Kathy Shaidle recently wrote in TakiMag that "Harper Lee is the Rachel Carson of American fiction", meaning that Lee's book has been as damaging to American society in its basic falsity as Carson's Silent Spring was to the environment.

Shaidle wrote (before Lee's death) that

I don’t remember watching the movie, mind you, but I must have. Or else To Kill a Mockingbird has permeated the cultural water table so thoroughly—let’s face it, the book and film are secular scripture—that I’ve somehow absorbed the story through my skin.

And that permeation has been a disaster for the United States.

I don’t just mean how every fifth American movie or TV show apparently has to include a scene set in a steamy Southern courtroom, complete with slowly turning ceiling fans and lawyers in sweaty white shirts and suspenders, thundering about creationism, the Klan, or President Kennedy.

In real life, over the past five decades, how many thousands upon thousands of idiots went to law school because they wanted to be Atticus Finch? They give themselves goose bumps, repeating “Miss Jean Louise, stand up. Your father’s passin’” to themselves like it’s the Jesus Prayer. One day, they’re sure of it, someone will say that about them…


But because Atticus Finch is a fictional character, said idiots inevitably became the kinds of lawyers (and social workers and journalists and “activists” and politicians and their backroom operatives) who’ve transformed your city or town into a tangle of bike lanes, weekly ethnic festivals, dueling genocide museums, gluten-free day cares, free heroin-injection sites, ill-conceived “social housing” developments, “nuclear-free zones,” and Nelson Mandela memorials.

To Kill a Mockingbird taught generations of white people that black people are, if not quite “Magic Negros,” then certainly noble but timid angels incapable of sin. How many liberal judges, juries, and parole boards have freed (or ignored) African-Americans guilty of black-on-white crime because they had a sentence or two of Harper Lee’s stuck in their heads?

How many of those black criminals went on to rape and kill again? Hence my comparison of Lee to Rachel Carson: another liberal female hero whose own book—this time, about the “dangers” of DDT—has quite possibly killed more blacks than slavery.
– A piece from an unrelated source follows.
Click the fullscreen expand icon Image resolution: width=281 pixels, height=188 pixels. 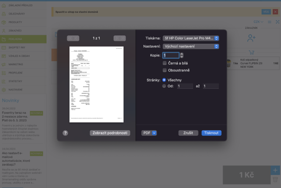click(277, 22)
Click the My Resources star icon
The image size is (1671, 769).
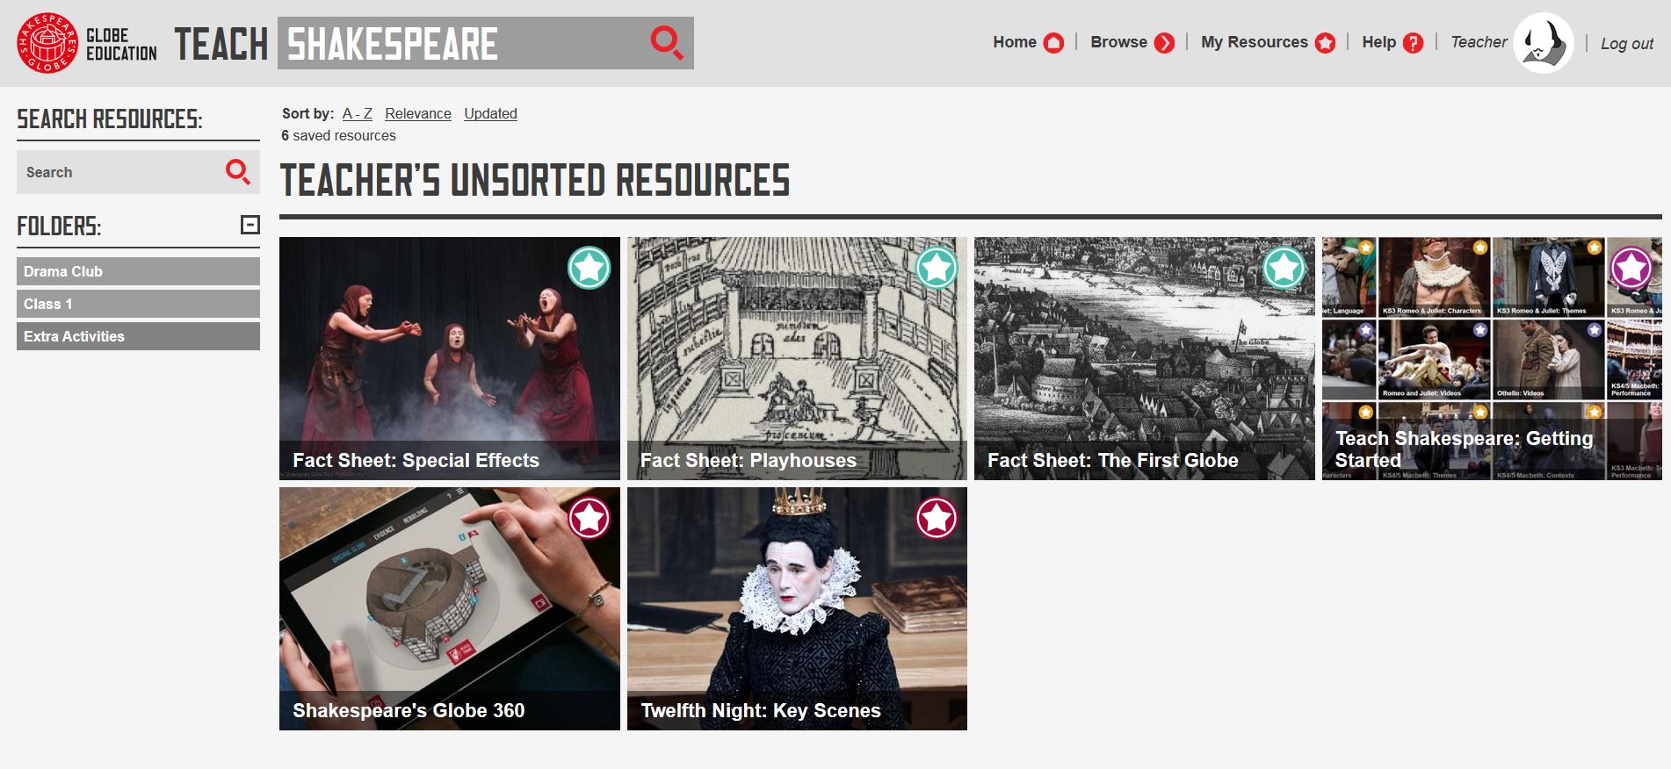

The real villains, according to the Mockingbird worldview (as Charles Murray has documented), are white trash, who, having finally gotten the message (those morons!), are duly killing themselves in disgust.

And when real white villains can’t readily be found, one of those Atticus Finch wannabes will happily conjure some up. (I’m willing to bet $10,000 that you’d easily find an old copy of Mockingbird in Mike Nifong’s house, and maybe even a treasured first edition…)

I made a similar point in The Dominique Strauss-Kahn Scandal: Overkilling The Mockingbird, In The Heat Of The Night, By The Green Mile--people see these movies (including police officers, who should know better) and they assume that the rich white guys are evil rapists, and that  accused blacks are innocent, while accused whites are guilty, guilty, guilty!

As a result,  Miss Lee was awarded the Presidential Medal of Freedom by George W. Bush. Rest in peace—but don't think that they've buried the South with her.